(Collected data entries)
--------
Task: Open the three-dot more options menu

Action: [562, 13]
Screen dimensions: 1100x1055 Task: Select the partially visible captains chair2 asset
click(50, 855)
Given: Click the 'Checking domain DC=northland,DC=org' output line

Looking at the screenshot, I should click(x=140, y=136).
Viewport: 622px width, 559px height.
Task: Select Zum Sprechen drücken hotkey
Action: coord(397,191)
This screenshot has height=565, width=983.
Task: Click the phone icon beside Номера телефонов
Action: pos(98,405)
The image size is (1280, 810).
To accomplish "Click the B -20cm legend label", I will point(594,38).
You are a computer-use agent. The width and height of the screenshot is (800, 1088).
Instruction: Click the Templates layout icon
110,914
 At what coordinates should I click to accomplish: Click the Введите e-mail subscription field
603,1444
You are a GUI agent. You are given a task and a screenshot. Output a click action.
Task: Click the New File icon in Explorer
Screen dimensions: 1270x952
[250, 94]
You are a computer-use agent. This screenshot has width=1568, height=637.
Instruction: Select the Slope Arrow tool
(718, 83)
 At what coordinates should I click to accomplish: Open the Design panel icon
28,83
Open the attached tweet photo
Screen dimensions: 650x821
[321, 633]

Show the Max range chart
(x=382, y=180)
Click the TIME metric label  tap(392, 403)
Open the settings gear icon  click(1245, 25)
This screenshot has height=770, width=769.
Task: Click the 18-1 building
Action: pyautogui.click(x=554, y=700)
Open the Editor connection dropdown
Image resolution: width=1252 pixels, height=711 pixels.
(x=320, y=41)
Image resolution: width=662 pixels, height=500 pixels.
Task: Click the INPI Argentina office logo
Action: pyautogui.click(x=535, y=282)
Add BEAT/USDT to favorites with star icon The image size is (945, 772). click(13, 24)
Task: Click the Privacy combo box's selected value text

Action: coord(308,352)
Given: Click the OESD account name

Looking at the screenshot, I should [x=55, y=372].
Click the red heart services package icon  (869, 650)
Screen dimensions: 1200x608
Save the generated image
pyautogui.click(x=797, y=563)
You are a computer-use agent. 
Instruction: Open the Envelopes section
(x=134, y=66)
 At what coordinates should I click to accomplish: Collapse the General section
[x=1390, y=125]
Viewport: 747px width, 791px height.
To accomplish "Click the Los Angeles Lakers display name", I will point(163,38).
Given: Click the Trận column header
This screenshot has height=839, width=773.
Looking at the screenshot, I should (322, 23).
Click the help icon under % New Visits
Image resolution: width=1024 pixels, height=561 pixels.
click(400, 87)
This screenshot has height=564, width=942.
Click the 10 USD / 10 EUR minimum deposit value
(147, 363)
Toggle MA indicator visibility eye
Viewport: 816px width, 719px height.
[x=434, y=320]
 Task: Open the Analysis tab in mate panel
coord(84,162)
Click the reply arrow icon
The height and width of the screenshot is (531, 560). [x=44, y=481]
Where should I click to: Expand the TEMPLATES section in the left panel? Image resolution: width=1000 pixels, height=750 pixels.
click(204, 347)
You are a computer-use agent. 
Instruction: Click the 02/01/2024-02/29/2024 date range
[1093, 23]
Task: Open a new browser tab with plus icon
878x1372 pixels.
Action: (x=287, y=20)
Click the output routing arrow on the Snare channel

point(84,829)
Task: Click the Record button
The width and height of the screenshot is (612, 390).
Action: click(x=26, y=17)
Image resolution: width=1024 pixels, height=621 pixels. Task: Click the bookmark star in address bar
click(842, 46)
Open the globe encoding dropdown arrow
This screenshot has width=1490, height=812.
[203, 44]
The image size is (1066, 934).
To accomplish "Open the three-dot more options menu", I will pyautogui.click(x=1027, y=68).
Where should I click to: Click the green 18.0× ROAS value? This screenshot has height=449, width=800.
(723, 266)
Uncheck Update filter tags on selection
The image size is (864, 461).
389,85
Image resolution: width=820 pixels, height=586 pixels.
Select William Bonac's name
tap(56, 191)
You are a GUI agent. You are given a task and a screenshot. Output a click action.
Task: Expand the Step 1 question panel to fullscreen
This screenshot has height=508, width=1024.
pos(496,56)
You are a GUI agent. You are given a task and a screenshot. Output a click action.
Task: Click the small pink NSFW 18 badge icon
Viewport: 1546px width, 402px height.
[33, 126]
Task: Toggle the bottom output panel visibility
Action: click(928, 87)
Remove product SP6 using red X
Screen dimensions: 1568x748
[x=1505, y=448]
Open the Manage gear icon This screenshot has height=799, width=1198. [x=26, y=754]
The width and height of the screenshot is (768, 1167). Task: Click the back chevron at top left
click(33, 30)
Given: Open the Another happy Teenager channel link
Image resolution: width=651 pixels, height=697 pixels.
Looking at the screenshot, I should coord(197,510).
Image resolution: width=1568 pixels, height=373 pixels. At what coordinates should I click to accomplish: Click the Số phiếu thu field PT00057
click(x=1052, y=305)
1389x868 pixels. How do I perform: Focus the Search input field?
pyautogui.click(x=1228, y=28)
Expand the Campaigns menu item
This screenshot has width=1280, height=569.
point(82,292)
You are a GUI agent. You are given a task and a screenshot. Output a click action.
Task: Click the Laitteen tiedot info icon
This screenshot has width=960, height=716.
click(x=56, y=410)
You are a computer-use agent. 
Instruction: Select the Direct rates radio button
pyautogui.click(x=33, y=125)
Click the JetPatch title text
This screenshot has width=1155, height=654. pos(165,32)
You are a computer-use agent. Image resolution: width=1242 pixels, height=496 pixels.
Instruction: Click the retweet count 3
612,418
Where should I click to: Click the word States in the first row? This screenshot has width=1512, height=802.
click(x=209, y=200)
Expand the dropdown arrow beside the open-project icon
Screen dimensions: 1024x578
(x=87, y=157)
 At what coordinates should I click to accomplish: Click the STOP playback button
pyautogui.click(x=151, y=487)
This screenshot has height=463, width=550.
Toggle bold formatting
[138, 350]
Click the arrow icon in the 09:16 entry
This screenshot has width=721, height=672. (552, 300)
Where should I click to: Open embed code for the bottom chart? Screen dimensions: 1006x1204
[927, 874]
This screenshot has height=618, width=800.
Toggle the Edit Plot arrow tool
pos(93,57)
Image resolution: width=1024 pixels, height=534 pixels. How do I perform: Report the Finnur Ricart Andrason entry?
--------
Take the entries above and return only the lines from the one with "This screenshot has height=564, width=942." to the one with "The image size is (1066, 934).", both included, unchanged.

▶ [Task answer]
This screenshot has height=564, width=942.
Click the 10 USD / 10 EUR minimum deposit value
(147, 363)
Toggle MA indicator visibility eye
Viewport: 816px width, 719px height.
[x=434, y=320]
 Task: Open the Analysis tab in mate panel
coord(84,162)
Click the reply arrow icon
The height and width of the screenshot is (531, 560). [x=44, y=481]
Where should I click to: Expand the TEMPLATES section in the left panel? Image resolution: width=1000 pixels, height=750 pixels.
click(204, 347)
You are a computer-use agent. 
Instruction: Click the 02/01/2024-02/29/2024 date range
[1093, 23]
Task: Open a new browser tab with plus icon
878x1372 pixels.
Action: (x=287, y=20)
Click the output routing arrow on the Snare channel

point(84,829)
Task: Click the Record button
The width and height of the screenshot is (612, 390).
Action: click(x=26, y=17)
Image resolution: width=1024 pixels, height=621 pixels. Task: Click the bookmark star in address bar
click(842, 46)
Open the globe encoding dropdown arrow
This screenshot has width=1490, height=812.
[203, 44]
The image size is (1066, 934).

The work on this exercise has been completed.